■ Supplied records ■
········
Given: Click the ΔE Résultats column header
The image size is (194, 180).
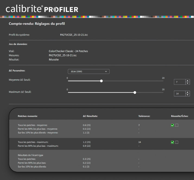Looking at the screenshot, I should 90,116.
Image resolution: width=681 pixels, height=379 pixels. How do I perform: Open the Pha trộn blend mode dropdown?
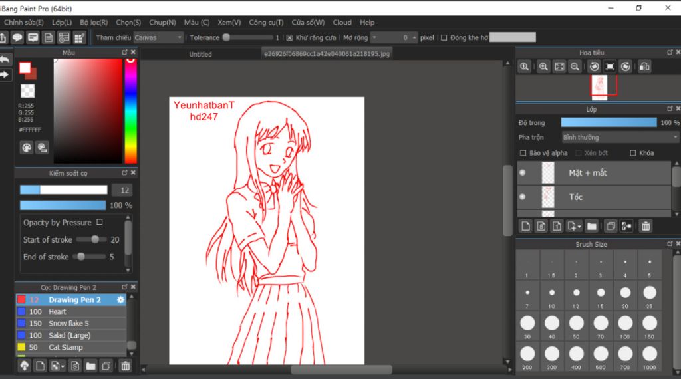(x=619, y=137)
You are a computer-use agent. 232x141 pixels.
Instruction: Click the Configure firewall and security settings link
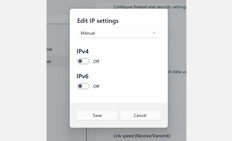click(150, 6)
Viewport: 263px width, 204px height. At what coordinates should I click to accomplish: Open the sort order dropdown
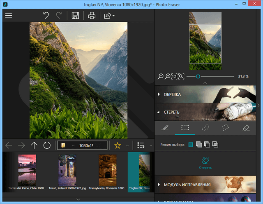pos(141,145)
········
■ Written exercise ■
Copy out every line above word for word, leaving out the pictures.

■ Response below ■
Given: Click the ΔE Résultats column header
The image size is (194, 180).
Looking at the screenshot, I should 90,116.
Image resolution: width=681 pixels, height=379 pixels. How do I perform: Open the Pha trộn blend mode dropdown?
(x=619, y=137)
You are a computer-use agent. 232x141 pixels.
Instruction: Click the Configure firewall and security settings link
click(150, 6)
Viewport: 263px width, 204px height. At what coordinates should I click to accomplish: Open the sort order dropdown
pos(141,145)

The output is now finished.